INFORMATION GIVEN.
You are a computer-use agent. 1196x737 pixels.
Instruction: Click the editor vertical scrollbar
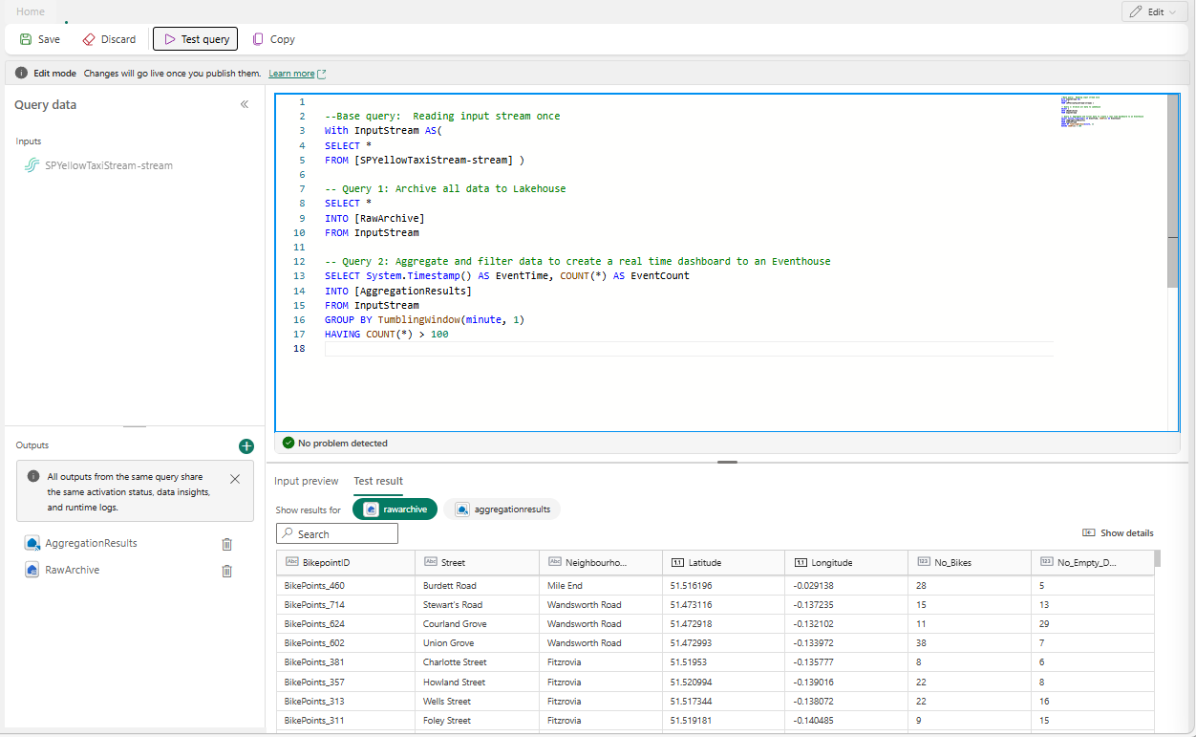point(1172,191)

--

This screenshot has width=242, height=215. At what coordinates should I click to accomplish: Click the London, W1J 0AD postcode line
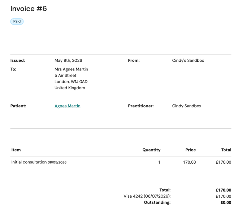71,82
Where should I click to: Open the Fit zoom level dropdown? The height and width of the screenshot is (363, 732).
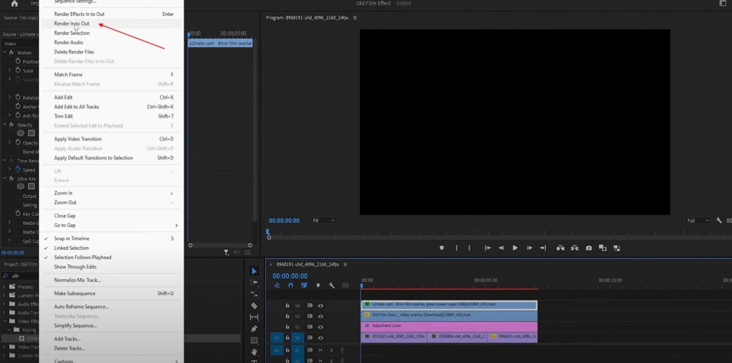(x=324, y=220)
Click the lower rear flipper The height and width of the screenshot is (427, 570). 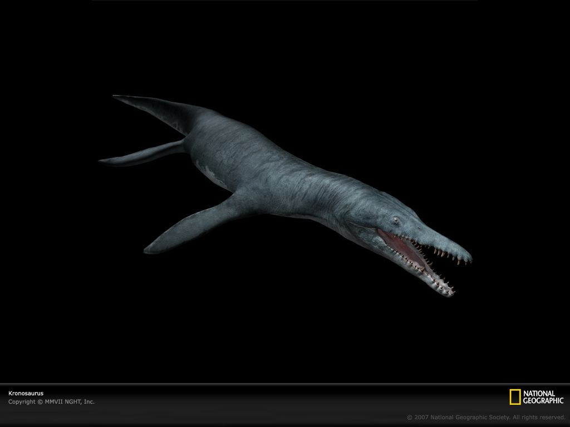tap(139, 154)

---

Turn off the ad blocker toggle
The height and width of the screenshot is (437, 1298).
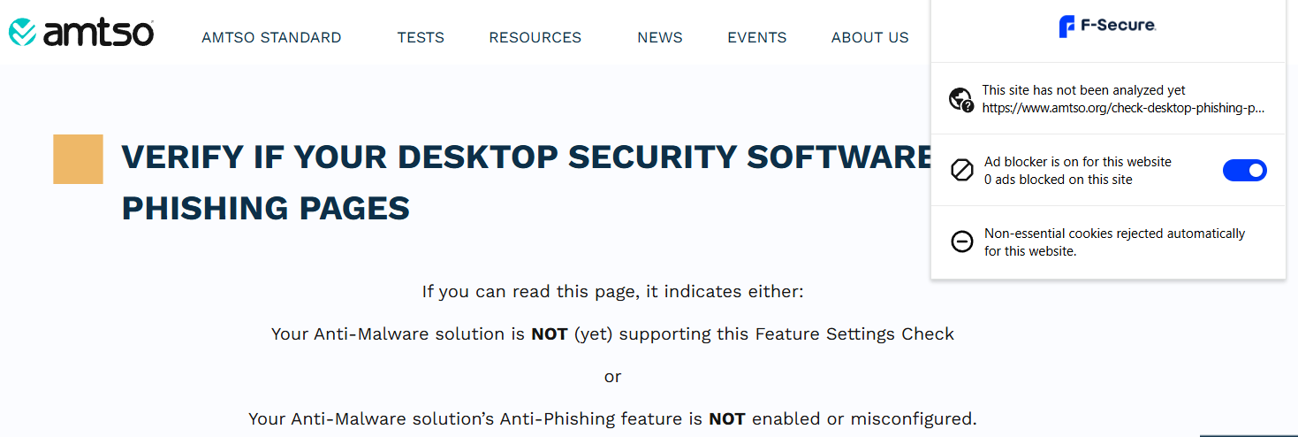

PROBLEM TO SOLVE.
Starting at the line that contains "Turn off the ad blocker toggle" and stopping after the line that contains "The height and width of the screenshot is (437, 1298).", write out every line exactly as it appears above, and no other line.

WRITTEN REPLY.
Turn off the ad blocker toggle
The height and width of the screenshot is (437, 1298).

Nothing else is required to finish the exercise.